We use the -v /path/to/local/folder:/path/inside/container docker run option to access local files and folders inside the container such that the local directory of the input BIDS dataset (here: /home/localadmin/data/ds001) and the output directory (here: /media/localadmin/data/ds001/derivatives) used to process are mapped to the folders /bids_dir and /output_dir in the container respectively.

The previous call to the mialsuperresolutiontoolkit_singularity wrapper corresponds to:

$ singularity run --containall \
        --bind /home/localadmin/data/ds001:/bids_dir \
        --bind /media/localadmin/data/ds001/derivatives:/output_dir \
        library://tourbier/default/mialsuperresolutiontoolkit:v2.1.0 \
        /bids_dir /output_dir participant --participant_label 01 \
        --param_file /bids_dir/code/participants_params.json \
        (--openmp_nb_of_cores 4) \
        (--nipype_nb_of_cores 4)

Note

Similarly as with Docker, we use the –bind /path/to/local/folder:/path/inside/container singularity run option to access local files and folders inside the container such that the local directory of the input BIDS dataset (here: /home/localadmin/data/ds001) and the output directory (here: /media/localadmin/data/ds001/derivatives) used to process are mapped to the folders /bids_dir and /output_dir in the container respectively.

Debugging

Logs are outputted into <output dir>/nipype/sub-<participant_label>/anatomical_pipeline/rec<srId>/pypeline.log.

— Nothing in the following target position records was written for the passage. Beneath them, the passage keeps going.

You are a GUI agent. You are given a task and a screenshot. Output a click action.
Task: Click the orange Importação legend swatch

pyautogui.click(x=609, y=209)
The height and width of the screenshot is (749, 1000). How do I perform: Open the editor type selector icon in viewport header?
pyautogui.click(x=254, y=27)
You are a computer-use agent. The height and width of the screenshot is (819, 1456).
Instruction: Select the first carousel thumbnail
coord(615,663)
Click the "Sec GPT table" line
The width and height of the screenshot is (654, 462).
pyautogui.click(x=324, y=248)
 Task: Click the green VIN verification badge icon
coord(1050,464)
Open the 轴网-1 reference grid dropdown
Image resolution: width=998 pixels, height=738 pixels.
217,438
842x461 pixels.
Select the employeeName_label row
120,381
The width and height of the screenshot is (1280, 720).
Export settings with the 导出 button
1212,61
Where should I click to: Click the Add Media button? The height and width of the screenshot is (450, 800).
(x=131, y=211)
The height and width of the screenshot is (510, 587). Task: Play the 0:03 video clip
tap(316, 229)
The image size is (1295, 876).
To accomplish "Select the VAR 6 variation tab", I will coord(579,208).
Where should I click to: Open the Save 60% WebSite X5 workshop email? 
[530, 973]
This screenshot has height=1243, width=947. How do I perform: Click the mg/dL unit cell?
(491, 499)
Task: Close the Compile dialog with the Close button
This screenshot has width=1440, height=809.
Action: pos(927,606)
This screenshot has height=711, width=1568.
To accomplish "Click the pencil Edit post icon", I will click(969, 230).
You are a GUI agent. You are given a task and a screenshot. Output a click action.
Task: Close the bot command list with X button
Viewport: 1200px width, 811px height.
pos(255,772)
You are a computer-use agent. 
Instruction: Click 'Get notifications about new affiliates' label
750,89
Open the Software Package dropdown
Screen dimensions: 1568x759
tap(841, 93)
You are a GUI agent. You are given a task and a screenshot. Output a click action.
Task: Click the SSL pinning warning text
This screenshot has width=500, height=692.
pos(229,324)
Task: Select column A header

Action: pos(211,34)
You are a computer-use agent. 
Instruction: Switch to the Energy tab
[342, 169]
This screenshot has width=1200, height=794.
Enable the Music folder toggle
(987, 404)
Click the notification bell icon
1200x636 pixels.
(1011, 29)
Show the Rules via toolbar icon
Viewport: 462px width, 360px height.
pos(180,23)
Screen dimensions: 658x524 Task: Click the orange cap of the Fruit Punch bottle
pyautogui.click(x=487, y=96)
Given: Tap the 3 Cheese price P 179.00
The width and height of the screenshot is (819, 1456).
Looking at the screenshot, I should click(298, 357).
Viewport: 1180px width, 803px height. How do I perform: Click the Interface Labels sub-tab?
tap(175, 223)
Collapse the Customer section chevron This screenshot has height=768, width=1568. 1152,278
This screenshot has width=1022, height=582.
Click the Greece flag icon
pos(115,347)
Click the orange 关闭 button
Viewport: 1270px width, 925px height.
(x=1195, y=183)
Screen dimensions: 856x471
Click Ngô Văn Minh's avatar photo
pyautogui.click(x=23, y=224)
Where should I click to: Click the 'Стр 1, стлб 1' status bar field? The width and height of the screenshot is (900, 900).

Support, bugs and new feature requests

All bugs, concerns and enhancement requests for this software are managed on GitHub and can be submitted at https://github.com/Medical-Image-Analysis-Laboratory/mialsuperresolutiontoolkit/issues.

Not running on a local machine? - Data transfer

If you intend to run MIALSRTK on a remote system, you will need to make your data available within that system first. Comprehensive solutions such as Datalad will handle data transfers with the appropriate settings and commands. Datalad also performs version control over your data.